## Task description
Write the entries out in full, matching them exactly.

## Extracted information
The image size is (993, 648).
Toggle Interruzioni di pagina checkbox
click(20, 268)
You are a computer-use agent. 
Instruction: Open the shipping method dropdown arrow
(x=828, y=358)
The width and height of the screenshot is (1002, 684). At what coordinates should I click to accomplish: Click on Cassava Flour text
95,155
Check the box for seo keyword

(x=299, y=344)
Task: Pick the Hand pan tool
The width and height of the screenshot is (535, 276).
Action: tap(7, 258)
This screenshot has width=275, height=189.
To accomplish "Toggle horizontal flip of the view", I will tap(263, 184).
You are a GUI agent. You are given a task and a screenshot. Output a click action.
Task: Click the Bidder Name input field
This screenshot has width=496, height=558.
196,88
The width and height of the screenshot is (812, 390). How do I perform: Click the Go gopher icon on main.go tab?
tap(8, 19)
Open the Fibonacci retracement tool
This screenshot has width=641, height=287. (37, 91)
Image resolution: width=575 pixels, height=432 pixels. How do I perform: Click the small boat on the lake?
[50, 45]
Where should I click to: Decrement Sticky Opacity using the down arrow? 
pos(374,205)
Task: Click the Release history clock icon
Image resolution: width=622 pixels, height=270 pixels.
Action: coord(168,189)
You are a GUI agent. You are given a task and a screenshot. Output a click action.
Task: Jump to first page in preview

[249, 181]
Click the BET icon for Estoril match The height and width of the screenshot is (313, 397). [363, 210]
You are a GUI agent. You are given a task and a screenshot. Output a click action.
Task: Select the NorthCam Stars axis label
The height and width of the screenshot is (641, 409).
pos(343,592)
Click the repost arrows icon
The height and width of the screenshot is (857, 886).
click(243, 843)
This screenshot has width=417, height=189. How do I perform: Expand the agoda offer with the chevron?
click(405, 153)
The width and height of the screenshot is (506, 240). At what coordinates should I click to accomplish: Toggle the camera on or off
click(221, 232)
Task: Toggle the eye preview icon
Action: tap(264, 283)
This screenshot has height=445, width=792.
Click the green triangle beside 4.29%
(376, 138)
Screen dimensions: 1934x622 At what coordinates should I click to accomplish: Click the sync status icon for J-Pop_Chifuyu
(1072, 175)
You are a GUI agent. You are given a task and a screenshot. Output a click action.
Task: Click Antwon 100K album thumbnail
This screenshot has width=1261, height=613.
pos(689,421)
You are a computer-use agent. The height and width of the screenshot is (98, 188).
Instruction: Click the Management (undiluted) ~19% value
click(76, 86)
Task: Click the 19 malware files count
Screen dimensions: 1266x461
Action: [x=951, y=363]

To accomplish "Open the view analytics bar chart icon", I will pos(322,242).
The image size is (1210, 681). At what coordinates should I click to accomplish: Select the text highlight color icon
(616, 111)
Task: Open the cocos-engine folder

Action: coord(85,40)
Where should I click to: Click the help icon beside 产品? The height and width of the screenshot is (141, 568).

## The completed task
The image size is (993, 648).
Toggle Interruzioni di pagina checkbox
click(20, 268)
You are a computer-use agent. 
Instruction: Open the shipping method dropdown arrow
(x=828, y=358)
The width and height of the screenshot is (1002, 684). At what coordinates should I click to accomplish: Click on Cassava Flour text
95,155
Check the box for seo keyword

(x=299, y=344)
Task: Pick the Hand pan tool
The width and height of the screenshot is (535, 276).
Action: tap(7, 258)
This screenshot has width=275, height=189.
To accomplish "Toggle horizontal flip of the view", I will tap(263, 184).
You are a GUI agent. You are given a task and a screenshot. Output a click action.
Task: Click the Bidder Name input field
This screenshot has width=496, height=558.
196,88
The width and height of the screenshot is (812, 390). How do I perform: Click the Go gopher icon on main.go tab?
tap(8, 19)
Open the Fibonacci retracement tool
This screenshot has width=641, height=287. (37, 91)
Image resolution: width=575 pixels, height=432 pixels. How do I perform: Click the small boat on the lake?
[50, 45]
Where should I click to: Decrement Sticky Opacity using the down arrow? 
pos(374,205)
Task: Click the Release history clock icon
Image resolution: width=622 pixels, height=270 pixels.
Action: coord(168,189)
You are a GUI agent. You are given a task and a screenshot. Output a click action.
Task: Jump to first page in preview

[249, 181]
Click the BET icon for Estoril match The height and width of the screenshot is (313, 397). [363, 210]
You are a GUI agent. You are given a task and a screenshot. Output a click action.
Task: Select the NorthCam Stars axis label
The height and width of the screenshot is (641, 409).
pos(343,592)
Click the repost arrows icon
The height and width of the screenshot is (857, 886).
click(243, 843)
This screenshot has width=417, height=189. How do I perform: Expand the agoda offer with the chevron?
click(405, 153)
The width and height of the screenshot is (506, 240). At what coordinates should I click to accomplish: Toggle the camera on or off
click(221, 232)
Task: Toggle the eye preview icon
Action: tap(264, 283)
This screenshot has height=445, width=792.
Click the green triangle beside 4.29%
(376, 138)
Screen dimensions: 1934x622 At what coordinates should I click to accomplish: Click the sync status icon for J-Pop_Chifuyu
(1072, 175)
You are a GUI agent. You are given a task and a screenshot. Output a click action.
Task: Click Antwon 100K album thumbnail
This screenshot has width=1261, height=613.
pos(689,421)
You are a computer-use agent. The height and width of the screenshot is (98, 188).
Instruction: Click the Management (undiluted) ~19% value
click(76, 86)
Task: Click the 19 malware files count
Screen dimensions: 1266x461
Action: [x=951, y=363]

To accomplish "Open the view analytics bar chart icon", I will pos(322,242).
The image size is (1210, 681). At what coordinates should I click to accomplish: Select the text highlight color icon
(616, 111)
Task: Open the cocos-engine folder

Action: coord(85,40)
Where should I click to: Click the help icon beside 产品? The height and width of the screenshot is (141, 568).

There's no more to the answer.